ЗАДАНИЕ: Продолжите приведённый ниже текст о букве и аутизме наслаждения у Лакана, начав сразу после его последнего предложения.

Поэтому я усматриваю все предшествующие интуиции Лакана о симптоме как букве в его толковании «Украденного письма» Эдгара По. Именно в этом тексте на 25 странице Écrits Лакан цитирует эллиптическое предложение Джойса, к которому он часто будет возвращать позже: a letter, a litter — une lettre, une ordure — буква, мусор. В какой момент Лакан использует эту цитату Джойса в своем тексте? Ровно в тот момент, когда он видит, что буква делится на две свои природы: сообщения и отброса. Эти две природы и являются теми двумя порядками, которые я здесь различаю: эффекта означаемого, а затем — остатка, отброса, продукта. Именно это входит в апологию, которую Лакан строит из рассказа По. Мы видим там, как функции буквы последовательно обнажаются, или, говоря более любезно, буквы танцуют стрип-тиз или линия дразнит букву (strip-tease de la lettre).
Ça veut dire – et c'est de cela dont la doctrine du symbole doit rendre compte – qu'il y a un autisme de la jouissance. À travers les rets du signifiant et dans la communication même, le langage, en fait, n'est pas discours. Le signifiant ne sert que secondairement à des fins de communication. Son usage premier est à fin de jouissance, et ces fins de jouissance font le court-circuit de l'Autre.
Это означает — и это то, что доктрина символа должна учитывать, — что есть аутизм наслаждения. Через сети означающего и в самой коммуникации язык фактически не является дискурсом. Означающее используется только вторично для целей коммуникации. Его основное использование — остановка наслаждения (fin de jouissance), и остановки наслаждения производят короткое замыкание в Другом.
C'est en quoi Lacan a pu évoquer, dans l'analyse elle-même, ce que continue de comporter d'autisme le langage de l'analysant. Là, c'est par un cheveu que l'analyse reste possible. On est là sur la frontière où l'analyse est impossible. N'oublions pas que cet impossible est au cœur même des quatre discours. Pour les construire, Lacan est parti de l'impossible évoqué par Freud lui-même.
Вот как Лакан смог выявить в самом анализе то, что язык анализанта продолжает содержать в себе аутизм. Здесь, мы на волосок от того, где анализ остается возможным. Мы находимся на границе, где анализ невозможен. Давайте не забывать, что это невозможное лежит в сердце четырех дискурсов. Чтобы их построить Лакан начал с невозможного, о котором начал говорить ещё сам Фрейд.

ИСХОДНЫЕ ДАННЫЕ:
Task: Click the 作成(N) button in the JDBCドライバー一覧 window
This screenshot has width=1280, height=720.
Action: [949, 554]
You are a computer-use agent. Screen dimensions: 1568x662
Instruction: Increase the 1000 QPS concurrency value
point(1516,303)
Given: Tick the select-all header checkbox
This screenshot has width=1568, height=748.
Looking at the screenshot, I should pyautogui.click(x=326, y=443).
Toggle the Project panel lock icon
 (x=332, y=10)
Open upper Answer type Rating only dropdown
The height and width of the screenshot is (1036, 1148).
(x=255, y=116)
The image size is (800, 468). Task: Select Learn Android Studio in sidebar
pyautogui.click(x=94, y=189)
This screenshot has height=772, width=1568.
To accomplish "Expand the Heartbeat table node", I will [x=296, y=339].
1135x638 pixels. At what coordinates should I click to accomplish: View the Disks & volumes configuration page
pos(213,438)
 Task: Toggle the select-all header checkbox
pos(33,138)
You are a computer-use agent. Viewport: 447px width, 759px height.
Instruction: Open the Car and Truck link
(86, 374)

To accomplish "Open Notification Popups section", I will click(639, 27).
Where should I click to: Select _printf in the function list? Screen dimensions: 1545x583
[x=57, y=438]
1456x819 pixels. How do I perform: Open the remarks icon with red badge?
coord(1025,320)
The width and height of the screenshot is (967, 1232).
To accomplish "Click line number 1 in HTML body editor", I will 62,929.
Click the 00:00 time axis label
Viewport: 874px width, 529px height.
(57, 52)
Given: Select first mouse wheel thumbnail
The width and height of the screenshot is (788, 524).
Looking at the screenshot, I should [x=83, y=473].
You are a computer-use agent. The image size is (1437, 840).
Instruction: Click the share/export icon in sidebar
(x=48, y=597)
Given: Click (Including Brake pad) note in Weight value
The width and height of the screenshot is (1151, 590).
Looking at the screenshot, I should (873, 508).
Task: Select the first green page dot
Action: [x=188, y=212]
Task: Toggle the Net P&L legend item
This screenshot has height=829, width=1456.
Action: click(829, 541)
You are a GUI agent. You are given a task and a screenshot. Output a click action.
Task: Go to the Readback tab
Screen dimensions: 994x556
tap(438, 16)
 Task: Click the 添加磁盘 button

ОТВЕТ К ЗАДАНИЮ:
Si l'analyse est tout de même possible, nous pouvons maintenant saisir que c'est bien parce qu'on y parle et qu'on n'y écrit pas. Nous saisissons là pourquoi l'analyse exige la parole, pourquoi elle exige la mise en discours. Évidemment, parce qu'à une époque Lacan s'est beaucoup mis à parler de l'écriture et à célébrer Joyce, il y a eu aussitôt un certain nombre d'abrutis qui en ont conclu qu'il n'y avait pas de raison pour ne pas faire leur analyse par écrit, voire la passe par écrit. La pointe de ce que Lacan avançait est au contraire bien faite pour nous faire saisir pourquoi l'analyse exige la parole. L'analyse exige la parole, parce que la parole réintroduit l'effet de signifié. Elle réintroduit l'effet de signifié à la différence de l'écriture. Elle comporte en elle-même une cession de jouissance. Cette cession de jouissance n'est pas assurée dans la lettre. La lettre, au contraire, assimile et comporte le signifiant et la jouissance dans la même parenthèse: (S1 – a). La parole, elle, accomplit cette cession de jouissance. C'est pourquoi ces deux termes, S1 et a, sont à juste titre distingués dans les quatre discours de Lacan. Dans l'analyse, on ne peut que parler.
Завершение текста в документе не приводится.